Publicidade e crianças
* Por
Frei Betto
Poucos se deram conta
de que, a 4 de abril deste ano, a presidente Dilma assinou a Resolução
163/2014, do Conselho Nacional da Criança e do Adolescente (Conanda), que
proíbe publicidade abusiva direcionada a crianças e adolescentes.
Como alertou o jurista
Dalmo Dallari, preservou-se o direito constitucional de liberdade de expressão.
Limitou-se, porém, o de liberdade de comércio, que deve ser restrito quando
ameaça direitos humanos.
Pais e educadores sabem
o quanto crianças e adolescentes, sem maturidade e discernimento, ficam
expostos à publicidade abusiva. Ídolos do esporte são usados em propaganda de
bebidas alcoólicas; alimentos com alto teor de gorduras saturadas são
apresentados como sadios; guloseimas que provocam obesidade precoce aparecem
revestidas de embalagens sedutoras.
Enquanto a família e a
escola querem formar cidadãos, a publicidade quer formar consumistas,
considerando o lucro do anunciante acima da preservação da saúde física e
psíquica.
Estudos demonstram que
crianças e adolescentes aderem às drogas por transferirem para a TV e a
internet seu universo onírico. Os sonhos químicos tentam preencher o vazio da
mente que não exauriu a fantasia no período da infância.
A Constituição brasileira
dispõe no artigo 227: “É dever da família, da sociedade e do Estado assegurar à
criança e ao adolescente, com absoluta prioridade, o direito à vida (...), à
cultura, à dignidade, ao respeito, à liberdade e à convivência familiar e
comunitária, além de colocá-las a salvo de toda forma de negligência,
discriminação, exploração, violência, crueldade e opressão”.
A aprovação da
Resolução foi uma vitória do Conanda e, em especial, do Instituto Alana que, há
anos, luta em prol dos direitos desse amplo e frágil segmento populacional com
idade inferior a 18 anos.
Por força de lei, agora
estão proibidas no Brasil publicidade e comunicação mercadológica com intenção
de persuadir crianças ao consumo de qualquer produto ou serviço, utilizando-se
de “linguagem infantil, efeitos especiais e excesso de cores; trilhas sonoras
de músicas infantis ou cantadas por vozes de criança; representação de criança;
pessoas ou celebridades com apelo ao público infantil; personagens ou
apresentadores infantis; desenho animado ou de animação; bonecos ou similares;
promoção com distribuição de prêmios ou de brindes colecionáveis ou com apelos
ao público infantil; e promoção com competições ou jogos com apelo ao público
infantil”.
Nenhum dos recursos
acima elencados pode mais ser utilizado “em eventos, espaços públicos, páginas
de internet, canais televisivos, em qualquer horário, por meio de qualquer
suporte ou mídia, seja de produtos ou serviços relacionados à infância ou
relacionados ao público adolescente e adulto”.

:::::

Dê continuidade ao texto sobre publicidade e crianças, começando logo após a última frase apresentada. As linhas de dados não são necessárias.

:::::

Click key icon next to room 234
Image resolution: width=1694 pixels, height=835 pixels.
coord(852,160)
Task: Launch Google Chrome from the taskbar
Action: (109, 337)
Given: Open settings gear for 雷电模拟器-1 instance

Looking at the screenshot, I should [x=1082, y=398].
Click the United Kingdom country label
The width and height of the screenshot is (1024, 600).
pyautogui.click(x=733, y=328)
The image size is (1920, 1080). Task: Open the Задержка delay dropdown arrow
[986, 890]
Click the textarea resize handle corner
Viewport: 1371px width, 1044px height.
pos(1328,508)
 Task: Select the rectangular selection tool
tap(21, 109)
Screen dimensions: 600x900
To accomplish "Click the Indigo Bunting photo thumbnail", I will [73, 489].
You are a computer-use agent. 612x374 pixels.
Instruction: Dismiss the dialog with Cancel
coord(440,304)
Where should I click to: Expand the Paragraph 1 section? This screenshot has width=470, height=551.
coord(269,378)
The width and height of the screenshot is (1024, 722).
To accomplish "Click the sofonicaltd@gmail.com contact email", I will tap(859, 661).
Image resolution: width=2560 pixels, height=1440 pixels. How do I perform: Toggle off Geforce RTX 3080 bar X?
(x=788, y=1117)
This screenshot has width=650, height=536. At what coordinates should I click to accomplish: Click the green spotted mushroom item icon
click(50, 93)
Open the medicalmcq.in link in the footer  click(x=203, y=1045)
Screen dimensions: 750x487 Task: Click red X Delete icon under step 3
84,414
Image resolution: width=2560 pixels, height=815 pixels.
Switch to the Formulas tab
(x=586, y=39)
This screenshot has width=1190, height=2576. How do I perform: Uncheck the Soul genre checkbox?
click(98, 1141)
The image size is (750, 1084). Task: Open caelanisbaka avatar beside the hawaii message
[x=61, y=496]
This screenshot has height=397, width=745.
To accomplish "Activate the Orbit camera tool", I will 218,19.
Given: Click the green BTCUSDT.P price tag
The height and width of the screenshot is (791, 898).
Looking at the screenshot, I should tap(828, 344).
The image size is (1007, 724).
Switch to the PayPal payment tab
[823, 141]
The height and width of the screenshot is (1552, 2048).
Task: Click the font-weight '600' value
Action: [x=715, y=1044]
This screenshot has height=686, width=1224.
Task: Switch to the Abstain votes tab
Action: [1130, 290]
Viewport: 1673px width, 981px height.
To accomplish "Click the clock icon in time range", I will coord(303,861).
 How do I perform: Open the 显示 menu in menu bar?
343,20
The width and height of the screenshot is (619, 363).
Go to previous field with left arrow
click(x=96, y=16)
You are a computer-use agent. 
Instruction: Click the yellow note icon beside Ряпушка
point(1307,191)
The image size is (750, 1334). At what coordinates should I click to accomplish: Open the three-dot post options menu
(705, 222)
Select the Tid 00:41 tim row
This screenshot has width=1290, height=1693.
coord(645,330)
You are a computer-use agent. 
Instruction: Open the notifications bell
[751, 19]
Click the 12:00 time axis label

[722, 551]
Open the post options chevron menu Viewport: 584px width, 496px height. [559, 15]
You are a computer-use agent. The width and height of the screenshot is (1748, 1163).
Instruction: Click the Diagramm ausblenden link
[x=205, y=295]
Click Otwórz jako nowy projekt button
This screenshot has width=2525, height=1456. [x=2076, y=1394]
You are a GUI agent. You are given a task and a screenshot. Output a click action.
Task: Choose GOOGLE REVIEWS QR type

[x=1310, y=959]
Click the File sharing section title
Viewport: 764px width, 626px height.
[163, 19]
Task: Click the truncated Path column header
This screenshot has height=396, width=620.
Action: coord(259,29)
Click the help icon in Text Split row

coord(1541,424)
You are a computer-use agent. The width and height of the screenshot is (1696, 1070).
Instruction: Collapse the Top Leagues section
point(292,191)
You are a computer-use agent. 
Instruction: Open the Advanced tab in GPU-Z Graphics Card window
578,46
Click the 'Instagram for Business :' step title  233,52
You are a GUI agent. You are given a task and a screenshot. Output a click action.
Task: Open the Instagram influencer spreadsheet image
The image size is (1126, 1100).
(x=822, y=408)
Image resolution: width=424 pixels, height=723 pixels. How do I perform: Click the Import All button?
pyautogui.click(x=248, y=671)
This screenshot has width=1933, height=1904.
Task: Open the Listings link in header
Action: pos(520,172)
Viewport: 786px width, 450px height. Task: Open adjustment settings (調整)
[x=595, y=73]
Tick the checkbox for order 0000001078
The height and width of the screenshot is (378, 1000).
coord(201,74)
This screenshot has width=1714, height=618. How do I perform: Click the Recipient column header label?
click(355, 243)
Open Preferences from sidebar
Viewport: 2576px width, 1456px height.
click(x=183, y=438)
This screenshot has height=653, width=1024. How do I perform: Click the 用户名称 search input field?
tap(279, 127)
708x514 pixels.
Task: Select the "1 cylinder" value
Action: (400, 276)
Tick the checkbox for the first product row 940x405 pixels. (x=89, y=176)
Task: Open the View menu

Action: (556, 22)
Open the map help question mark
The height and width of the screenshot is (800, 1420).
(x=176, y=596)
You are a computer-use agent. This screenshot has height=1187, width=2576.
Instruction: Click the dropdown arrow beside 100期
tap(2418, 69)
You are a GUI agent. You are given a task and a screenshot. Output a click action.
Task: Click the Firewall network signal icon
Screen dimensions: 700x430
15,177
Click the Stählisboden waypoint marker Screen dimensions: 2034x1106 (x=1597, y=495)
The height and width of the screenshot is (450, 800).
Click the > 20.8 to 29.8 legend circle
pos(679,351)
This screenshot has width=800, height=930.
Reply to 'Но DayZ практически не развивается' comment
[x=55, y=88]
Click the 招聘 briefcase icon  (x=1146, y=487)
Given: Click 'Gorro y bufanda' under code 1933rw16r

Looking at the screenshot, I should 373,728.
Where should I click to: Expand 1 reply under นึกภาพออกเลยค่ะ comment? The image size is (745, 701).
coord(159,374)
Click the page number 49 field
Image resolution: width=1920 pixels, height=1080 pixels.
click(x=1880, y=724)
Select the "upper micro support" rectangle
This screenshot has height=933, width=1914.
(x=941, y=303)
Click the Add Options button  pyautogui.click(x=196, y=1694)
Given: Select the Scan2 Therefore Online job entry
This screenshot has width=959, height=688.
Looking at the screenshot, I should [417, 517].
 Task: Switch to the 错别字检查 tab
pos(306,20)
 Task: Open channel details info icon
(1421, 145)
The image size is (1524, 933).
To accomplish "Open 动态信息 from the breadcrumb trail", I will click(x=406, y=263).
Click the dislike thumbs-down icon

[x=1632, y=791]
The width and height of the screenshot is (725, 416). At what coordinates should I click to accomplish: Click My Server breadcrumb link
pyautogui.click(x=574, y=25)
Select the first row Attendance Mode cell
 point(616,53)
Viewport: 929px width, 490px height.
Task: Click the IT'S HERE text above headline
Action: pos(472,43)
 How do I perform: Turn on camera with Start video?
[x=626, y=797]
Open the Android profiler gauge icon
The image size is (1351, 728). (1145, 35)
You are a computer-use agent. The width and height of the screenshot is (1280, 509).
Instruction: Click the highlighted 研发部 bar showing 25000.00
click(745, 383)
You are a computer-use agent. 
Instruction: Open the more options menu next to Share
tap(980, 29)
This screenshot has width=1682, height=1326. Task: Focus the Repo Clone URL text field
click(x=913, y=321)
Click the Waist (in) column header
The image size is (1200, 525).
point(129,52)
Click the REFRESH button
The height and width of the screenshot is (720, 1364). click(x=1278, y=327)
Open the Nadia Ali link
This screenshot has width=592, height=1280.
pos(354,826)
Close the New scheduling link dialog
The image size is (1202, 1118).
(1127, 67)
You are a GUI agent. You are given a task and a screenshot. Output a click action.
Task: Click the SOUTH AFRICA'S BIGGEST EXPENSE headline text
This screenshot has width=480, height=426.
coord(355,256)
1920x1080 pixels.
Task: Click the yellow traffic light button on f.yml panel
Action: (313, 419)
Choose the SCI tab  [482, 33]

:::::

▶ _Resposta do exercício_:
A lei proíbe também
abusiva “publicidade e comunicação mercadológica no interior de creches e das
instituições escolares da educação infantil e fundamental, inclusive em seus
uniformes escolares ou materiais didáticos”.
Tais medidas de
proteção da criança e do adolescente “não se aplicam às campanhas de utilidade
pública que não configurem estratégia publicitária referente a informações
sobre boa alimentação, segurança, educação, saúde, entre outros itens relativos
ao melhor desenvolvimento da criança no meio social”.
O objetivo da lei
promulgada pela presidente é assegurar o “respeito à dignidade da pessoa
humana, à intimidade, ao interesse social, às instituições e símbolos
nacionais; atenção e cuidado especial às características psicológicas do
adolescente e sua condição de pessoa em desenvolvimento; não permitir que a
influência do anúncio leve o adolescente a constranger seus responsáveis ou a
conduzi-los a uma posição socialmente inferior; não favorecer ou estimular
qualquer espécie de ofensa ou discriminação de gênero, orientação sexual e
identidade de gênero, racial, social, política, religiosa ou de nacionalidade;
não induzir, mesmo implicitamente, sentimento de inferioridade no adolescente,
caso este não consuma determinado produto ou serviço; não induzir, favorecer,
enaltecer ou estimular de qualquer forma atividades ilegais, a qualquer espécie
de violência, a qualquer forma de degradação do meio ambiente; e primar por uma
apresentação verdadeira do produto ou serviço oferecido, esclarecendo sobre
suas características e funcionamento, considerando especialmente as
características peculiares do público-alvo a que se destina”.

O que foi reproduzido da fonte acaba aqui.